WCF, SQL, e-mail

Discussion in 'Pre-sales questions' started by JonJacobs, Nov 2, 2010.

  1. JonJacobs

    JonJacobs Guest

    What I've read concerning Winhost looks attractive, but I have some questions...

    I'm a software developer. I want to sharpen my skills in WCF (Windows Communication Foundation) Web Services and ASP.Net Web sites. I've done as much as I can using local server, so now I need a web hosting service.

    I use csharp in VS 2008 with .Net 3.5.

    Godaddy was problematic for installing my WCF Web Services, so I'm looking for a Web hosting service where it will be fairly easy to install them.

    I shouldn't require a great deal of disk space or bandwidth.

    I have a domain name already.

    1. Is Winhost a good fit for my needs?
    2. I use a local SQL database as part of my web site for login authentication. Would that use up my 1 MS SQL database?
    3. How difficult is it to set up using my existing domain name that is not from Winhost?
    4. How many e-mail accounts may I have with the Basic plan?

    Jon Jacobs
    Last edited by a moderator: Oct 14, 2015
  2. Ray


    1. No one can really answer this, other then that we do fully support ASP.Net, WCF, and C#.

    2. It will depend on what plan you choose. For the Basic plan you get one SQL 2008 database and 1 MySQL database. Either one can be used for ASP.Net membership/roles provider.

    3. Its very easy. Simply contact your registrar and have them update the name servers to point to Winhost DNS servers.

    4. Once again it will depend on the plan you choose. For the basic plan you can create up to 250 POP account.

    Try looking at this link for our hosting features.

    Last edited by a moderator: Oct 14, 2015
  3. JonJacobs

    JonJacobs Guest

    Thank you for the prompt reply.

    The only disappointment is #2 (interpretation: Yes, local SQL file would use up/eliminate my ability to use the external SQL database)

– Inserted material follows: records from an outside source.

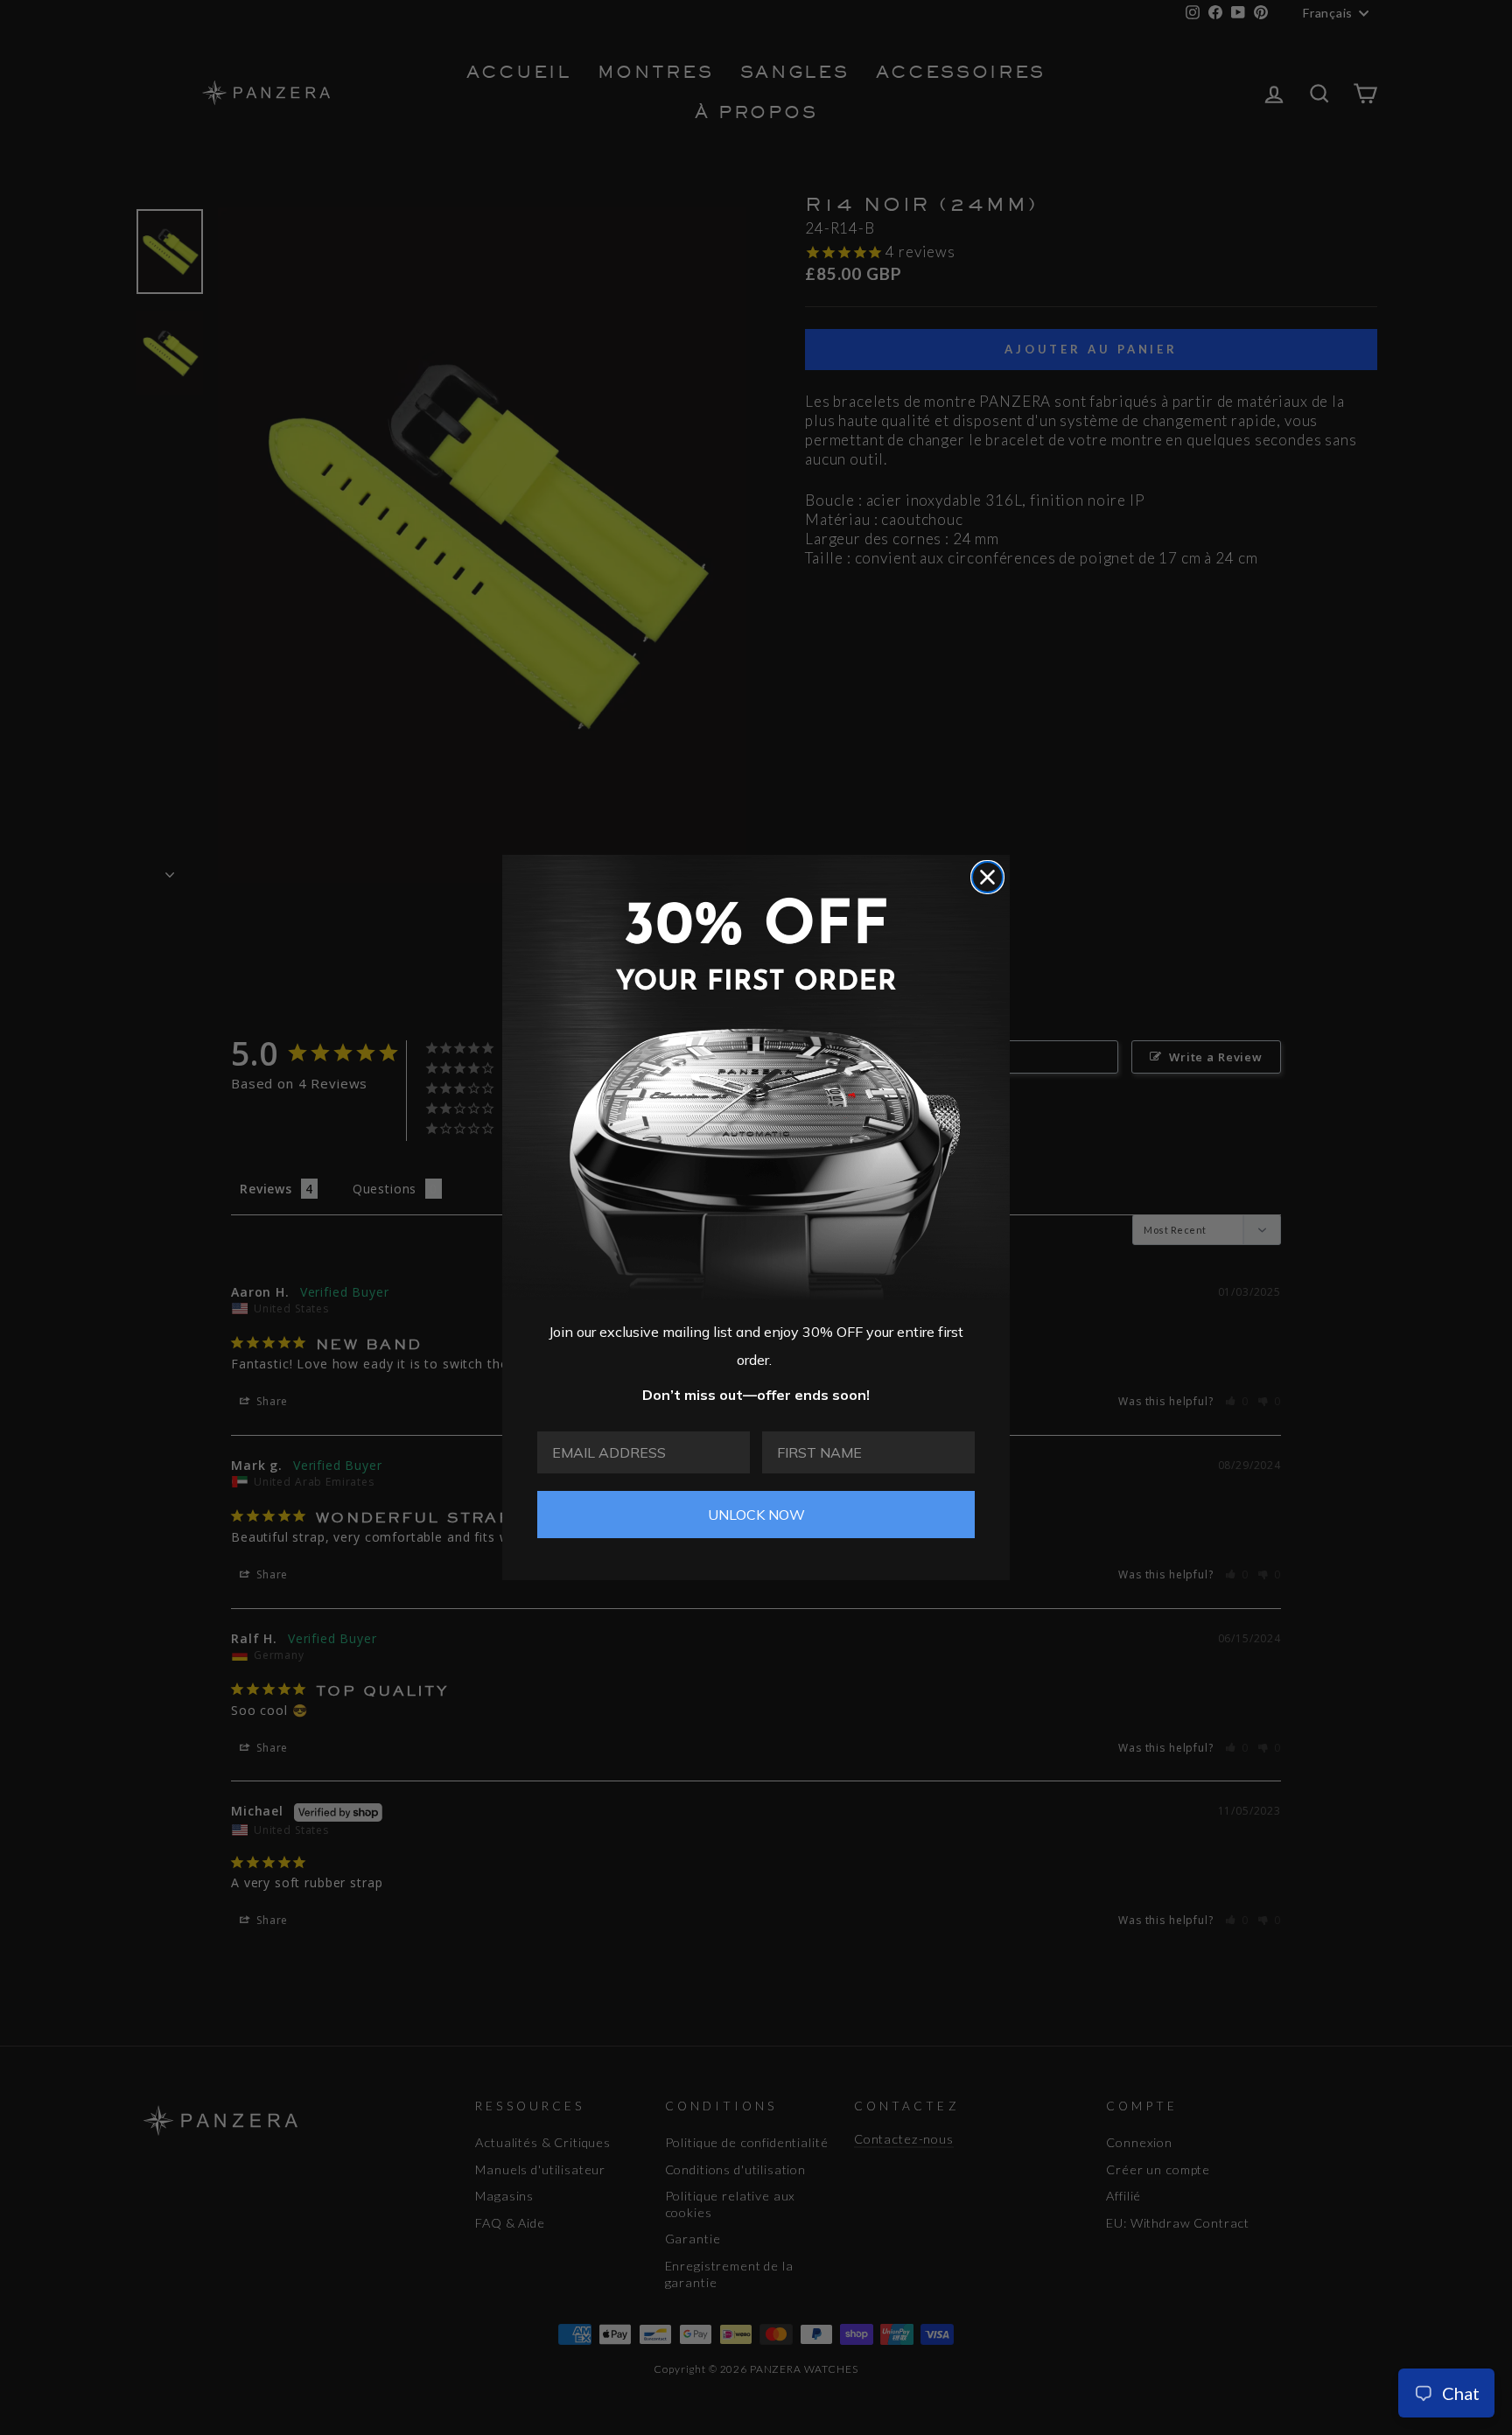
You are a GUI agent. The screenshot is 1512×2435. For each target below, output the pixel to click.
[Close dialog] (987, 877)
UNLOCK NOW (756, 1514)
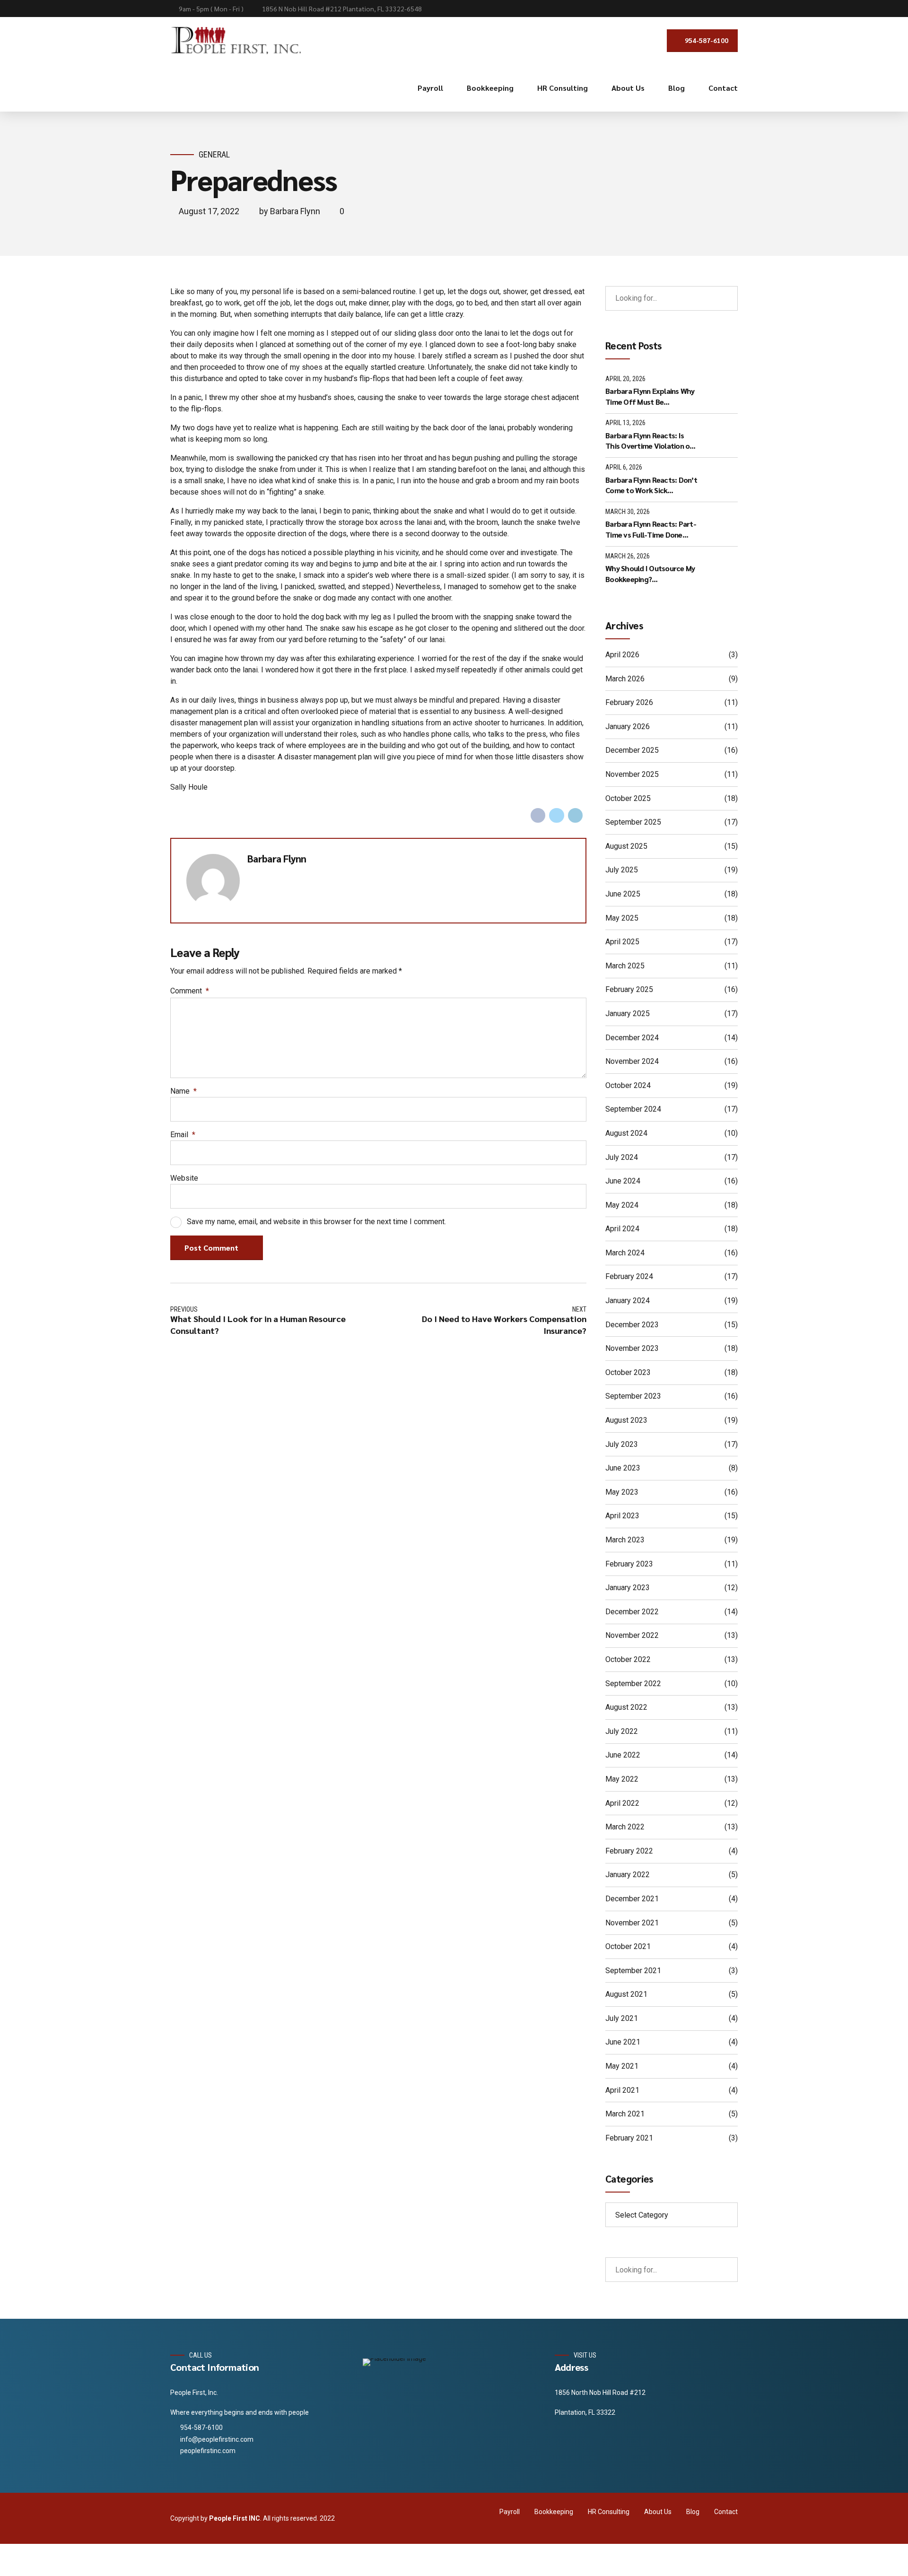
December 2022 (632, 1611)
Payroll (430, 88)
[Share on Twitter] (556, 815)
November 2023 (632, 1348)
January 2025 (627, 1013)
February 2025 (629, 989)
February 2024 (629, 1276)
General (214, 154)
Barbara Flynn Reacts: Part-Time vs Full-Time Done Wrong (650, 529)
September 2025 (633, 822)
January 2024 (627, 1300)
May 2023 (621, 1492)
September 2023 (633, 1396)
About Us (628, 88)
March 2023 (625, 1539)
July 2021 (621, 2018)
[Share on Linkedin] (575, 815)
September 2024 (633, 1109)
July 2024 (621, 1157)
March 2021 (625, 2113)
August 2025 (626, 846)
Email (182, 1134)
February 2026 (629, 702)
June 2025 (622, 893)
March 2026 (625, 678)
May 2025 (621, 918)
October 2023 (628, 1372)
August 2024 (626, 1133)
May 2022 (621, 1779)
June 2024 (622, 1180)
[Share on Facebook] (538, 815)
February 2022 (629, 1850)
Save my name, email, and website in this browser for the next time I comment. (316, 1221)
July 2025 (621, 869)
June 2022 (622, 1754)
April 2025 (622, 941)
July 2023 (621, 1444)
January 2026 (627, 726)
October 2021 (628, 1946)
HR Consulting (562, 88)
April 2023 (622, 1515)
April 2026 (622, 654)
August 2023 (626, 1420)
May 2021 (621, 2066)
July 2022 (621, 1731)
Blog (676, 88)
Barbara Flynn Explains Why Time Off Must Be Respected (650, 396)
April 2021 (622, 2090)
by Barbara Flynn (289, 211)
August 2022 (626, 1707)
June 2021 (622, 2041)
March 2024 (625, 1252)
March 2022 (625, 1826)
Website (184, 1178)
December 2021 (632, 1898)
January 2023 (627, 1587)
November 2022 (632, 1635)
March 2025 (625, 965)
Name (183, 1091)
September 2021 (633, 1970)
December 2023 (632, 1324)
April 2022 (622, 1803)
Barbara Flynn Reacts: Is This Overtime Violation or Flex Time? (649, 441)
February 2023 (629, 1563)
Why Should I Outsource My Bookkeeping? (650, 573)
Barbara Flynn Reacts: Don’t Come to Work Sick (651, 485)
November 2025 (632, 774)
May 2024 (621, 1205)
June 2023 (622, 1467)
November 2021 (632, 1922)
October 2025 (628, 798)
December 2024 (632, 1037)
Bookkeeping (490, 88)
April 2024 (622, 1228)
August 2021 (626, 1994)
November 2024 (632, 1061)
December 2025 (632, 750)
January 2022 (627, 1874)
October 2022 (628, 1659)
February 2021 (629, 2137)
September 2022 (633, 1683)
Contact (723, 88)
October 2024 (628, 1085)
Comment (189, 990)
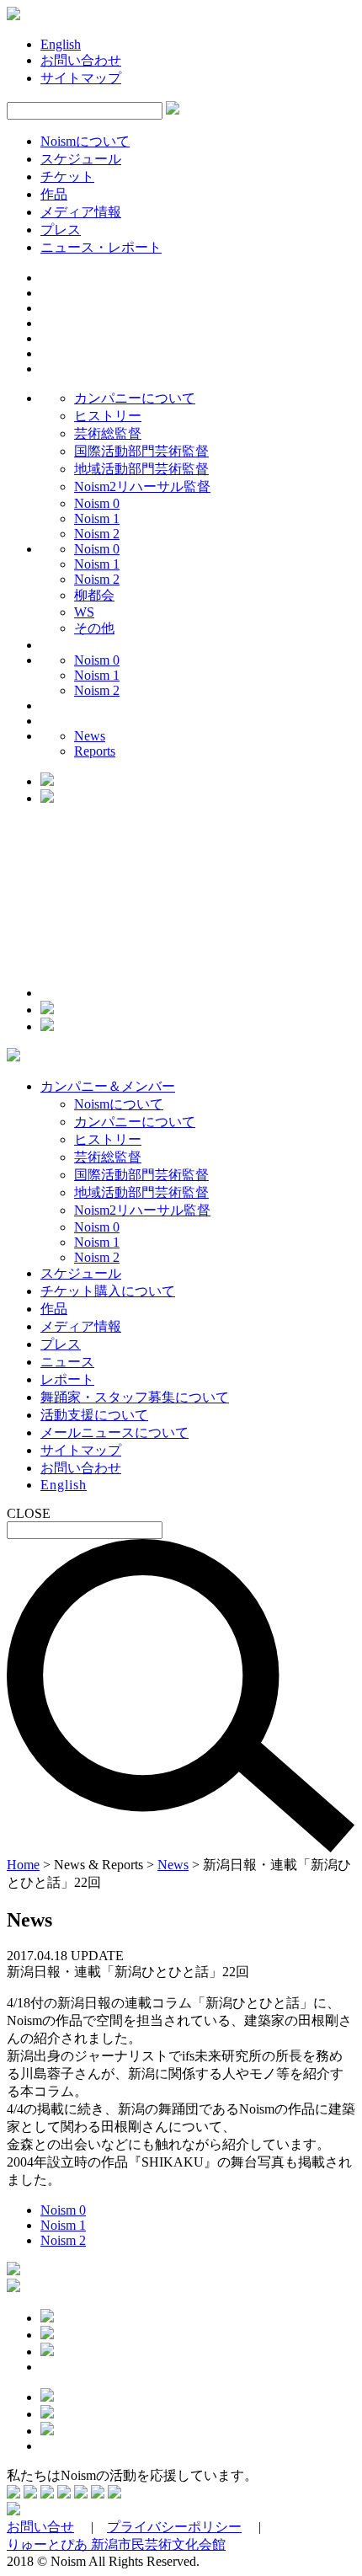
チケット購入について (107, 1291)
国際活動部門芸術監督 (141, 451)
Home (23, 1864)
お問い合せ (40, 2527)
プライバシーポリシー (174, 2527)
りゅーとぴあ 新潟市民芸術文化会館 (116, 2544)
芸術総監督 (107, 433)
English (60, 44)
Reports (94, 751)
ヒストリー (107, 416)
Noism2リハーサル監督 (142, 486)
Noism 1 (97, 518)
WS (84, 612)
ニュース (67, 1362)
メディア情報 (80, 212)
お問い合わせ (80, 60)
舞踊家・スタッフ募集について (134, 1397)
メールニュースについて (114, 1432)
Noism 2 (97, 533)
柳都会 (94, 595)
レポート (67, 1379)
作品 (53, 194)
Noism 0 (97, 503)
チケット (67, 176)
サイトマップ (80, 78)
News (89, 736)
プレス (60, 229)
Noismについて (85, 141)
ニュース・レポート (101, 247)
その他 (94, 628)
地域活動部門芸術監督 (141, 469)
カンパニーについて (134, 398)
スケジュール (80, 159)
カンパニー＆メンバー (107, 1086)
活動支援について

    So, I will need to change my code to use a table in an external database.

    Will continue to investigate, starting with playing with my web app code.


    Jon Jacobs
  4. You can use a local database. As long as you are set up locally to accept foreign connections (i.e., a connection from the web server here) you will be fine. You could also use a database on our server, associated with the account. Either/or.